Eye on Idioms is an activity on readwritethink.org. The activity gives a sentence with a blank in the middle. Students need to fill in the blank with an idiom. A drop down menu provides a list of idioms to choose from. A picture at the top of the page gives a literal interpretation of the correct idiom. Then, there are spaces to write the metaphorical meaning of the idiom and use the idiom in a sentence.
Try out a fun idiom game that kids can play independently. Kids get to choose a theme and a game option. During the game, children either have to choose the meaning of the idiom or see the meaning and click on the idiom. If they get the answer right, they get a picture, and each subsequent correct answer gets a portion of the picture colored. Find this game on funbrain.com.

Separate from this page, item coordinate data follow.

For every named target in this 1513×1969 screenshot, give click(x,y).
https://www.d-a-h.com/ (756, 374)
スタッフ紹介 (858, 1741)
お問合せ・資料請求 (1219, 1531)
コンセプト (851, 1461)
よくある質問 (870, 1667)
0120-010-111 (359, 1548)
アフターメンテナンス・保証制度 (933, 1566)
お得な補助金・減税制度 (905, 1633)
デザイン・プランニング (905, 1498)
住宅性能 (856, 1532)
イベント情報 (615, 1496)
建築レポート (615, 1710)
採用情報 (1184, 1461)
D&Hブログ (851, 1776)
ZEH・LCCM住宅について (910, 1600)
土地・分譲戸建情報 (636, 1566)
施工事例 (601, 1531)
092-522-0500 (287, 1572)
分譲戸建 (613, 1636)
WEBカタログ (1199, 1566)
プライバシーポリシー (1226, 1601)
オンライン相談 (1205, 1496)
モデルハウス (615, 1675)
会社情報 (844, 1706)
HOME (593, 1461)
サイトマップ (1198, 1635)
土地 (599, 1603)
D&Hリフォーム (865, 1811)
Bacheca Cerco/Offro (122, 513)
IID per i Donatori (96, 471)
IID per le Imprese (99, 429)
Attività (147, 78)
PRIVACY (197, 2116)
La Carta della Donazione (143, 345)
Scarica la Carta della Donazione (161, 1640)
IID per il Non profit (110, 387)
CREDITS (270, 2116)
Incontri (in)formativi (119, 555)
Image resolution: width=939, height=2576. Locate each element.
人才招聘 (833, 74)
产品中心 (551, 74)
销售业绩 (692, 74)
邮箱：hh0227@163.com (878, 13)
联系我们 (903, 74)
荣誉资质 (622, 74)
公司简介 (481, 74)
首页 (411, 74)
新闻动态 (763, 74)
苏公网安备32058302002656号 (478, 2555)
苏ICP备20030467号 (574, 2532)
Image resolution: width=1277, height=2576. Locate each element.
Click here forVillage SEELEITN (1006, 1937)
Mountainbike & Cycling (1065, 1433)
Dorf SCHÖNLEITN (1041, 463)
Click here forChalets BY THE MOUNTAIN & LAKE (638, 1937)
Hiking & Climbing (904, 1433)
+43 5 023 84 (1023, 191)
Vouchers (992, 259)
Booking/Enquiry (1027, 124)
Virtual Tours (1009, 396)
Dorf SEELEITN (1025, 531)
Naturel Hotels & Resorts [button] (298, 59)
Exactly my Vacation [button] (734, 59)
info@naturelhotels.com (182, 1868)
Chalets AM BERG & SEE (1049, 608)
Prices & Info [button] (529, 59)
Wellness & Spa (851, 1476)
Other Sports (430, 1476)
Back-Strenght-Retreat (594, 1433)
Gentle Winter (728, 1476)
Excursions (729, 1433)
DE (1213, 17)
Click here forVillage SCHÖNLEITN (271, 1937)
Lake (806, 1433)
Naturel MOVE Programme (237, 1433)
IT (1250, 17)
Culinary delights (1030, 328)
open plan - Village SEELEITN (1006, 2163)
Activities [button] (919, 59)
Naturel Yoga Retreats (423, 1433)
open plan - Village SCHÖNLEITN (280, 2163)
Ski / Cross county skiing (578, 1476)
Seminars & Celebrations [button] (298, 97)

Test kids with an online quiz. Children read a story about feet and then they take a quiz. There are a lot of idioms about feet. Read the story and take the quiz at librarythink.org.
Choose from four games at quia.com. There is a matching game, flashcards, concentration and a wordsearch.
One of the best ways to teach idioms is to provide examples and discuss what they mean. For instance, ask students if they have ever heard of the phrase, “it’s raining cats and dogs.” If students do not understand, ask them if it can rain cats and dogs. If it can’t, then what might someone mean if they said It’s raining cats and dogs. Make sure to chart your responses. For more ideas, like this try these lesson plans from readwritethink.org. One of lesson plans features the book, In a Pickle and Other Funny Idioms by Marvin Terban. It requires students to research the idioms and then be able to explain its origins and the metaphorical meaning. This is a good book to revisit after the lesson to reinforce the meaning of certain idioms.
With idioms, exposure is important. There are many idioms so it is essential to reinforce the meaning of idioms.
Do some independent practice with this worksheet from education.com. Students read sentences and have to write down the meaning of the highlighted idiom.
Find a great list of idiom books at amazon.com. My favorite is Mad as a Wet Hen and other funny idioms by Marvin Terban.
Now it’s time to start planning some lessons.